1) A LATE NIGHT MOVIE CHANGED MY LIFE

As a teenager, I was a terrible insomniac. So, I would stay up with my own thoughts, completely directionless, watching bad TV. Then, one night, I saw Chunking Express. Here’s an excerpt of a review I wrote:

“This upbeat ode to the perils of love is a neon-drenched affair on the streets of Hong Kong. It’s a movie that tells semi-improvised tales of needlessly pining after things you’ve lost, and the unexpected people giving you the inspiration to move on. With moments told in fluorescent realism, Chungking Express is a cure for a broken heart, whilst introducing a young audience to the idea of fun art-house cinema.”



It’s a film I watch, every year; reminding me of how I was missing out, and how it inspired me to be a writer.


2) I MADE A MOVIE ABOUT A MISCARRIAGE

In my final year of university, my group had to make a fifteen minute short.

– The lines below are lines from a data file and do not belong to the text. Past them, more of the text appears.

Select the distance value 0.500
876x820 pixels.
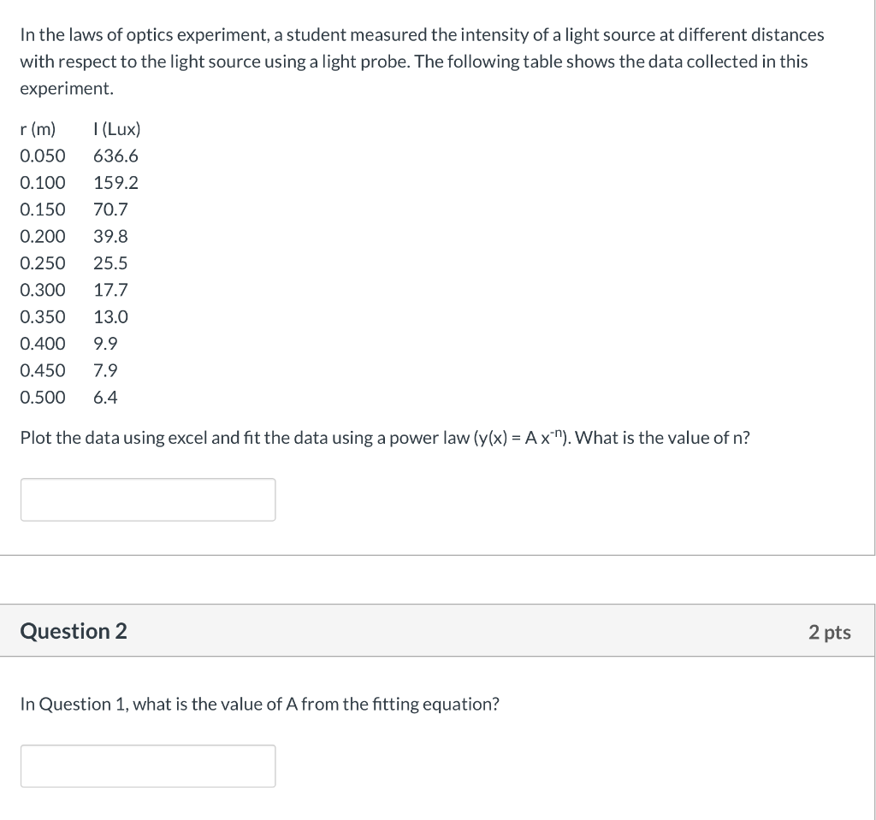[43, 398]
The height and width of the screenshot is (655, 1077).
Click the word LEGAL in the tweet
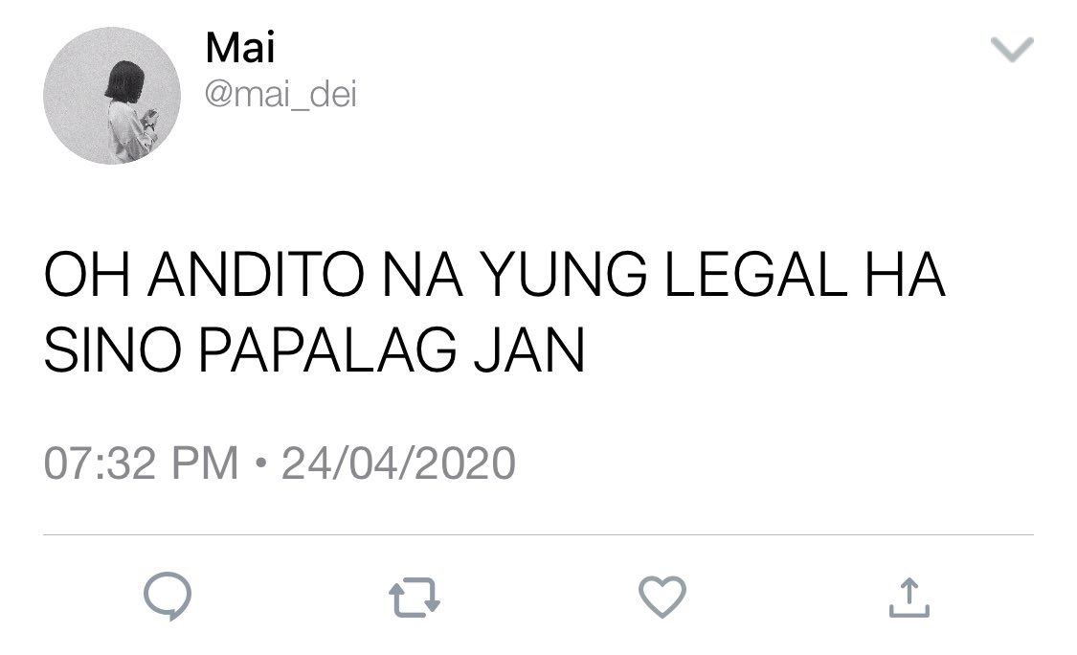pyautogui.click(x=755, y=274)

I wrote a script, heavily indebted to the US road movie. Several pre-production meetings later, it turned into a film about the aftermath of a miscarriage.

Yeah, I don’t know how we got from Script A to Script Z, but that happened. I’d say I was embarrassed by the whole thing, and how I was disillusioned with what lay ahead of me in the UK film industry, but the film ended up winning an award.

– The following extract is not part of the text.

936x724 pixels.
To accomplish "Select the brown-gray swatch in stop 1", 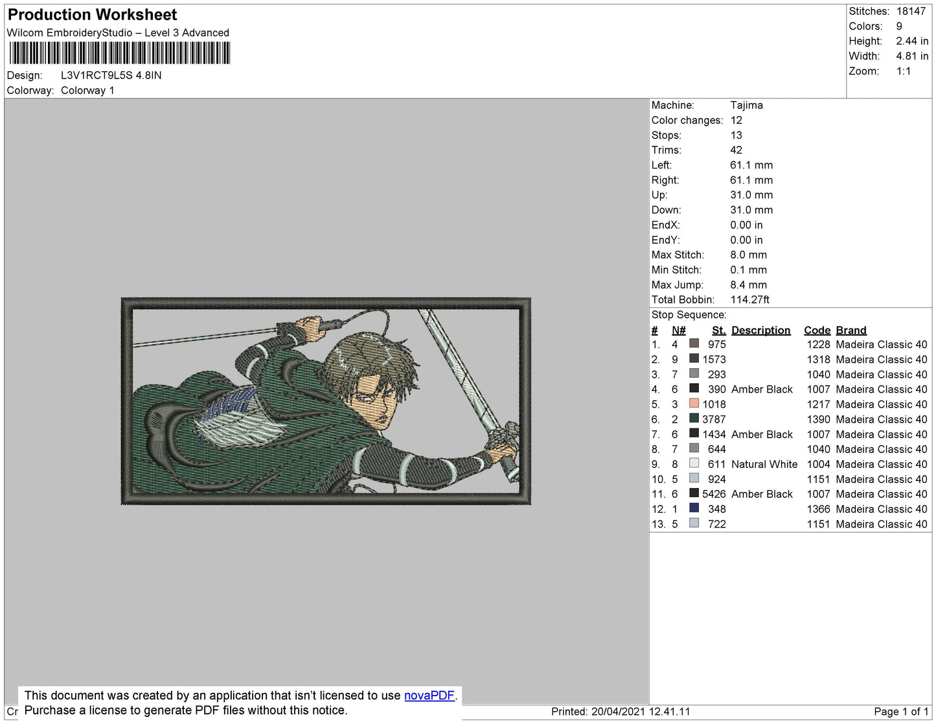I will pos(694,344).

We had cheap champagne to celebrate.


3) ACOUSTICS DON’T GO UP TO ELEVEN!

One time, a friend let me play at an acoustic night, for charity. It was my first gig in years; first time playing solo, too. It was a minor fifteen minute spot, and I wanted it to be special. I turned up with two electric guitars, hit the fuzz on my Orange amp, and proceeded to play some kind of emo-art-rock-noise-punk-thing.



I bombed, big time.

The Mohawk punk who played reggae covers, and forgot all the lyrics, had a kinder reception. I don’t care, though. You only get slim chances to do crazy things in life, so do them when you can.


4) “PAVEMENT IST RAD”



I hate all the bands you love. Except that one album they did. That was okay. The rest are shit, though.

Honestly, I doubt there will ever be a band I’ve listened to more than Pavement. I'd say Pixies come a very close second, though. It’s because of them that I truly believe that I’m a Portland resident trapped in a Welshman’s body. These things happen.

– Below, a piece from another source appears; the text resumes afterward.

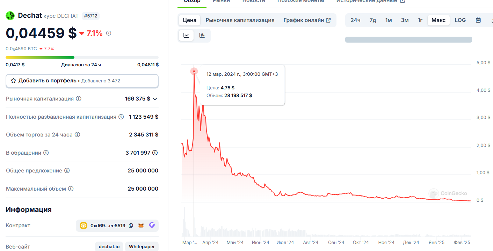The height and width of the screenshot is (251, 493).
Task: Click the info icon beside 3 701 997
Action: tap(155, 153)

Brighten the Corners is an album that’s very dear to me. It’s not the greatest of their repertoire, that’s probably reserved for Slanted & Enchanted, but it was the album that turned me into an aural miner.

I remember getting on a train, every week, to get to Spillers Records (oldest record store in the world) and spend all my wages/dole money on entire back catalogues. Those few fears, before I got old, contained some of the best discoveries of my life.

Thank you, Stephen Malkmus and co., for making me the music snob I am today.


5) BANANA’S AREN’T EROTIC



You might like me, you might love my writing, but this story will change your perception of me, forever.

Once, I used a banana on a girl. You know, in the wrong end.

Believe me, when I say it was the most unsatisfying moment in the history of sex. It defied all expectations in the worst way possible. To make matters worse, it was cold. Both of us were utterly bored by the act.

Afterwards, she peeled the thing and ate it. Not in a sexy way, either.


6) I WORKED AT A CHOCOLATE FACTORY

Willy Wonka is full of shit. There weren’t any Oompa Loompa to speak of; only hard labour, putting wafers into moulds, next to big vats of hot chocolate. Any Kit-Kats that came out the other end, broken, were allowed to be eaten.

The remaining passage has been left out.